Various components derived from Panax ginseng, such as ginsenosides, improve T2D and IR in diet-induced in vitro and in vivo obesity models. Nine ginsenosides derived from P. ginseng, Rg3, Rb2, Re, Rc, Rh2, Rb1, Rg1, compound K, and protopanaxadiol (PPD), have attracted special attention because of their anti-T2D activity in insulin-responsive tissues. Rg1 exerts anti-T2D effects; improves IR, hepatic function, and blood lipid levels in T2D rats [8,9]; and promotes glucose consumption (GC) by insulin-resistant hepatic [1012] and muscle cells [13]. Rb2 inhibits hepatic gluconeogenesis in T2D mice and rat hepatocytes [14,15]. Rg3 promotes GC in insulin-resistant muscle cells [16,17] and ameliorates hepatic injury in T2D mice [18]. Re, Rb1, and compound K promote GC in 3T3-L1 pre-adipocytes via insulin receptor substrate-1 (IRS-1) upregulation [1921]. Rc, Rh2, and Rg3 promote AMPK-mediated GC in C2C12 myotubes [2224]. However, the effects of ginsenosides on lipid accumulation and palmitic acid (PA)-induced IR in C2C12 myotubes, HepG2 hepatoma cells, and 3T3-L1 adipocytes are not fully understood. Therefore, this study evaluated the effects of nine ginsenosides on PA-induced IR in C2C12 myotubes, HepG2 hepatoma cells, and 3T3-L1 adipocytes.

Materials and methods

Materials

The ginsenosides used in this study were derived from the roots of Panax ginseng (C. A. Mey.). Ginsenosides Rg3 (Product No. CFN98170), Rb2 (CFN99965), Re (CFN99974), Rc (CFN99973), Rh2 (CFN90340), Rb1 (CFN99964), Rg1 (CFN99967), and compound K (CFN99756) were purchased from ChemFaces (Wuhan, Hubei, China). All eight compounds had ≥ 98% purity as confirmed by high performance liquid chromatography (HPLC) analysis provided by the manufacturer. PPD (PHL89767, purity ≥90%), rosiglitazone (R2408, purity ≥98%), and palmitic acid (P0500, purity ≥99%) were purchased from Sigma-Aldrich (St. Louis, MO, USA). Their purity were confirmed by HPLC analysis provided by the manufacturer. PA was dissolved in distilled water (DW) containing DMSO at 80 °C to prepare a 100 mM stock solution. Bovine serum albumin (Sigma-Aldrich) was dissolved in DW at 50 °C to prepare a 5% (w/v) solution. Both the solutions were mixed and used for assays.

Cell culture

All cell lines were obtained from the American Type Culture Collection (ATCC, Manassas, VA, USA). C2C12 myotubes (ATCC CRL-1772), HepG2 hepatoma cells (ATCC HB-8065), and 3T3-L1 adipocytes (ATCC CL-173) were maintained in Dulbecco’s modified Eagle’s medium (DMEM; Cellgro, Manassas, VA, USA) supplemented with 10% fetal bovine serum (FBS) and 1% penicillin/streptomycin (Invitrogen Co., Grand Island, NY, USA) in a humidified atmosphere (37 °C, 95% air, 5% CO2). The 3T3-L1 cell culture medium was supplemented with 10% fetal calf serum (FCS) instead of 10% FBS.

Cell viability assay

The cytotoxicity of the nine ginsenosides and rosiglitazone in the three cell lines was determined using an Ez-Cytox cell viability assay kit (Daeil Lab Service Co., Seoul, Korea). The three cell lines were plated in a 96-well plate with or without the nine ginsenosides and rosiglitazone and incubated. After 24 h, cell viability was evaluated by treating the cell lines with Ez-Cytox reagent for 1 h at 37 °C. The optical density of the medium at 450 nm was determined using a microplate reader.

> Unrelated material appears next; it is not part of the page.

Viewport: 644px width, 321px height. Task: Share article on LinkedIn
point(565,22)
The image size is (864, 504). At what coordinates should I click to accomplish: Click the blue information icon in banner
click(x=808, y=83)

PA-induced lipid accumulation in HepG2 cells

HepG2 cells were plated in a 96-well plate with or without the nine ginsenosides and rosiglitazone, incubated for 2 h, and then treated with 0.5 mM PA for 24 h. The oil droplets were stained with Oil Red O (ORO) solution. GC and associated protein expression levels were assessed for IR development.

ORO staining

HepG2 cells were incubated with a fixing solution (paraformaldehyde/saline solution) and stained with ORO solution. After removing the solution, the red pigment was extracted using isopropyl alcohol. The optical density of the eluates at 490 nm was determined using a microplate reader.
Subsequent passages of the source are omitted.